Data excerpts:
........

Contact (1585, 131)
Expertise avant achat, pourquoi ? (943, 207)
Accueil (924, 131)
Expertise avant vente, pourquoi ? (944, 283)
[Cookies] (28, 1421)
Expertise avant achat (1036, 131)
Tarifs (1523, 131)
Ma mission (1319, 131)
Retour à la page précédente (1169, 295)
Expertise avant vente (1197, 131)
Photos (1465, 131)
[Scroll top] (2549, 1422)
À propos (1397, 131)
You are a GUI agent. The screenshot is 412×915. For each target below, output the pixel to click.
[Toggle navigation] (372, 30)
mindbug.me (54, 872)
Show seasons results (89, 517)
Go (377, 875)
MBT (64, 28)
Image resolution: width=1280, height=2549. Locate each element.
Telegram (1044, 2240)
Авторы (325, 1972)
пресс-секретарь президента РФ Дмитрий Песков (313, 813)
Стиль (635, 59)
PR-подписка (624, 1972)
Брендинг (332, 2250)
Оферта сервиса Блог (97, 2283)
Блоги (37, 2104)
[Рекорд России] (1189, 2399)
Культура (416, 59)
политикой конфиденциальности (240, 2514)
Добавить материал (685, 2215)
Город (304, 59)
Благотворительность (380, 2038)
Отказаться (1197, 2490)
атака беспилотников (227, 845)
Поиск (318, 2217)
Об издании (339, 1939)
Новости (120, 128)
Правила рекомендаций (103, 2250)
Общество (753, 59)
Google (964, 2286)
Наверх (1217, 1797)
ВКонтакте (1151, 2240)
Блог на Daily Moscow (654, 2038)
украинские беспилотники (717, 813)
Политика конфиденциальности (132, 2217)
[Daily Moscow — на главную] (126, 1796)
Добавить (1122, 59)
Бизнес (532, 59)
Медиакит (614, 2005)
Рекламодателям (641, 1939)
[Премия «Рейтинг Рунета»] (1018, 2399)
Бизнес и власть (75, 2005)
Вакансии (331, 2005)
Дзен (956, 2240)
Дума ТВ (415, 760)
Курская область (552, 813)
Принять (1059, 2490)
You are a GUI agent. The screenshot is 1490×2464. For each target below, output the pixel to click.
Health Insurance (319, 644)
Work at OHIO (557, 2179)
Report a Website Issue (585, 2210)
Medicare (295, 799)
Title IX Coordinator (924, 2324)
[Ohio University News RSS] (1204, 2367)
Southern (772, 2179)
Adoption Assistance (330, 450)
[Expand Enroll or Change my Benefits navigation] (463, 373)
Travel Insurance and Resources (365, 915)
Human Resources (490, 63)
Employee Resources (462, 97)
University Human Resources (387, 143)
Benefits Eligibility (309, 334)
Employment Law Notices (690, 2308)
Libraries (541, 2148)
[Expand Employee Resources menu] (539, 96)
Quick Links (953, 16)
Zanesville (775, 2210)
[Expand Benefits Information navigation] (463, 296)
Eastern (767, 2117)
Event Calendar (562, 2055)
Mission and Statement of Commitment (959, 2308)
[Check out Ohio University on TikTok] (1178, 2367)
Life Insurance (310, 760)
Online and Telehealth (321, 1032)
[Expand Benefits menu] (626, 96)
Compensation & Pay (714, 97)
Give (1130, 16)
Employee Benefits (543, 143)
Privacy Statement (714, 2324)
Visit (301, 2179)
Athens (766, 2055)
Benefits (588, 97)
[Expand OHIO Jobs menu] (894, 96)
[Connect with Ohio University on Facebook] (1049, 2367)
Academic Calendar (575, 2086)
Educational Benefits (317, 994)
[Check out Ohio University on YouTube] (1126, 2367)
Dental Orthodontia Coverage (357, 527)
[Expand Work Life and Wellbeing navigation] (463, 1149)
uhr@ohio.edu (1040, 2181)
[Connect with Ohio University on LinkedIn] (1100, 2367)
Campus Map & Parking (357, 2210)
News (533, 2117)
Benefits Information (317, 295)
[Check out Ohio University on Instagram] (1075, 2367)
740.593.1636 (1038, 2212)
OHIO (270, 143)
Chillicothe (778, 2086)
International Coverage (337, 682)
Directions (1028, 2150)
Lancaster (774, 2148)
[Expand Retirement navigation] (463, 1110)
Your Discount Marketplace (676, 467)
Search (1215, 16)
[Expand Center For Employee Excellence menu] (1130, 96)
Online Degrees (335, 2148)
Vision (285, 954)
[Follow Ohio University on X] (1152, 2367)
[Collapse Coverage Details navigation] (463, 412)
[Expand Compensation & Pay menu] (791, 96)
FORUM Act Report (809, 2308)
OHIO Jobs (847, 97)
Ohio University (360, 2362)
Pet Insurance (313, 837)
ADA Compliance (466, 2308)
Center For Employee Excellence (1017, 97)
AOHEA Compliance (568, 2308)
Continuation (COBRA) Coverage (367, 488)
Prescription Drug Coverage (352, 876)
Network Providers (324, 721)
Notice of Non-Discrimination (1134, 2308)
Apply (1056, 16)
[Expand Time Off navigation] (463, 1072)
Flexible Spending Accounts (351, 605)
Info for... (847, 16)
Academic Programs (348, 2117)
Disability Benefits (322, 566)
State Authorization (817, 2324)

........

# Exercise instructions
The answer should contain only the lines from the first line of the entries through the line holding "Общество (753, 59)", each exactly as written.

# Output below
Contact (1585, 131)
Expertise avant achat, pourquoi ? (943, 207)
Accueil (924, 131)
Expertise avant vente, pourquoi ? (944, 283)
[Cookies] (28, 1421)
Expertise avant achat (1036, 131)
Tarifs (1523, 131)
Ma mission (1319, 131)
Retour à la page précédente (1169, 295)
Expertise avant vente (1197, 131)
Photos (1465, 131)
[Scroll top] (2549, 1422)
À propos (1397, 131)
You are a GUI agent. The screenshot is 412×915. For each target below, output the pixel to click.
[Toggle navigation] (372, 30)
mindbug.me (54, 872)
Show seasons results (89, 517)
Go (377, 875)
MBT (64, 28)
Image resolution: width=1280, height=2549. Locate each element.
Telegram (1044, 2240)
Авторы (325, 1972)
пресс-секретарь президента РФ Дмитрий Песков (313, 813)
Стиль (635, 59)
PR-подписка (624, 1972)
Брендинг (332, 2250)
Оферта сервиса Блог (97, 2283)
Блоги (37, 2104)
[Рекорд России] (1189, 2399)
Культура (416, 59)
политикой конфиденциальности (240, 2514)
Добавить материал (685, 2215)
Город (304, 59)
Благотворительность (380, 2038)
Отказаться (1197, 2490)
атака беспилотников (227, 845)
Поиск (318, 2217)
Об издании (339, 1939)
Новости (120, 128)
Правила рекомендаций (103, 2250)
Общество (753, 59)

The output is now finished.